WORK TO COMPLETE —
Copy the passage in the banking report starting at "McKinsey has suggested" and ending at "world, it said.", swapping "thaw" for "spring".

TEXT SEGMENT —

As per McKinsey's global banking annual review report, the coronavirus pandemic will present a two-stage problem for banks - credit loss and operations challenge - in the months and years to come

Chitranjan Kumar | December 10, 2020 | Updated 16:40 IST
Banks will incur severe credit losses likely by late 2021, says McKinsey

Banks across the world would face a cumulative revenue loss of $1.5 trillion to $4.7 trillion between 2020 and 2024 as the potential for near-term economic recovery remains uncertain in wake of COVID-19 pandemic, according to a latest report. In the base-case scenario, $3.7 trillion of revenue will be lost, equivalent of more than a half year of banking industry revenues, McKinsey said in its global banking annual review 2020.

The report, however, maintained that the banks and the financial systems are sufficiently capitalised to withstand the coming shock.

As per McKinsey's global banking annual review report, the coronavirus pandemic will present a two-stage problem for banks - credit loss and operations challenge - in the months and years to come.  Amid a muted global recovery, banks will incur severe credit losses likely by late 2021, while they will face a profound challenge to ongoing operations that may persist beyond 2024, the report said.  

In anticipation of sharp increase in personal and corporate defaults due to COVID-led crisis, global banks have provisioned $1.15 trillion for loan losses through third quarter 2020, much more than they did through all of 2019. The American research firm projected that in the base-case scenario, loan-loss provisions (LLPs) will exceed those of the Great Recession by 2021.

"Unlike many past shocks, the COVID-19 crisis is not a banking crisis; it is a crisis of the real economy. Banks will surely be affected, as credit losses cascade through the economy and as demand for banking services drops. But the problems are not self-made. Global banking entered the crisis well capitalised and is far more resilient than it was 12 years ago," the report noted.

As the COVID-19 crisis entered tenth month, hopes are high for vaccines and new therapeutics, but victory over the novel coronavirus still lies some nine to 12 months in the future, McKinsey said.  

"In the meantime, second and third waves of infection have arrived in many countries, and as people begin to crowd indoors in the months ahead, the infection rate may get worse. As a result, the potential for near-term economic recovery is uncertain. The question of the day is, 'When will the economy return to its 2019 level and trajectory of growth?,' it said.

McKinsey has suggested banks to speed up the shift to digital banking to wring more productivity out of their operations. Banks, like other sectors of the economy, may face a cold winter ahead, but there is the promise of a thaw. The moment is right for banks to affirm their dual role as sources of stability against the pandemic's upheaval and as beacons to the societies and communities they serve in a post-COVID-19 world, it said.

DATA EXTRACT —
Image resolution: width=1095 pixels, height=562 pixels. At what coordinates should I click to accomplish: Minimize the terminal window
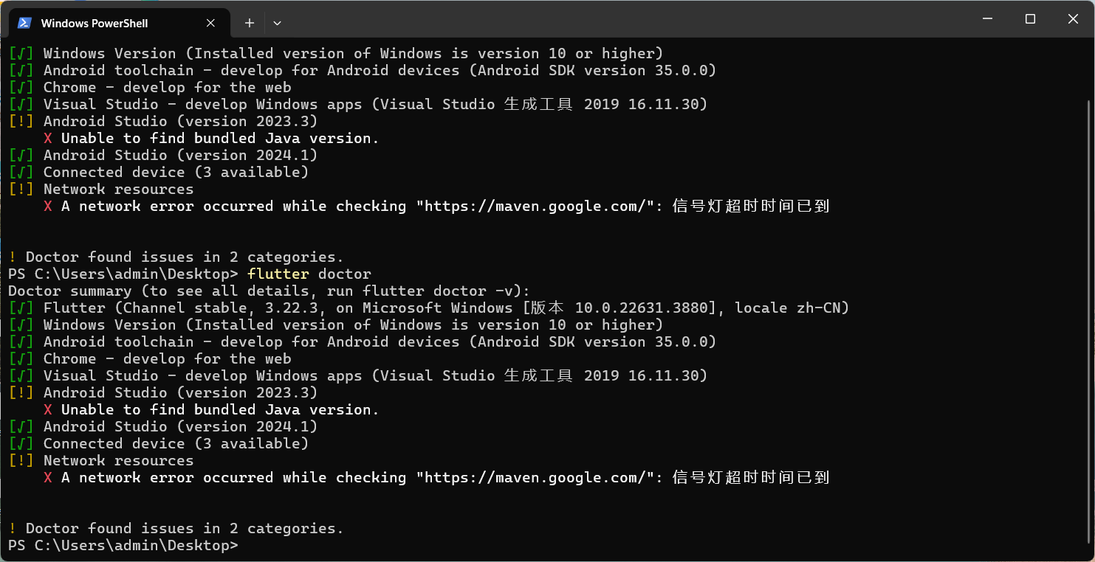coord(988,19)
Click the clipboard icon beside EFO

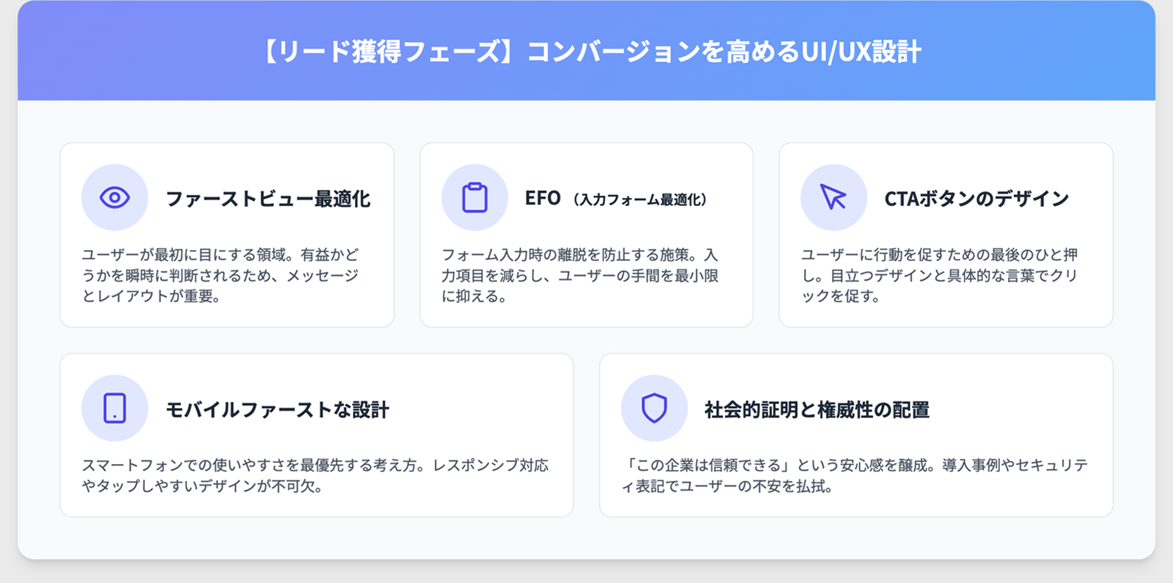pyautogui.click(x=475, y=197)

REPLY TO THE TASK —
McKinsey has suggested banks to speed up the shift to digital banking to wring more productivity out of their operations. Banks, like other sectors of the economy, may face a cold winter ahead, but there is the promise of a spring. The moment is right for banks to affirm their dual role as sources of stability against the pandemic's upheaval and as beacons to the societies and communities they serve in a post-COVID-19 world, it said.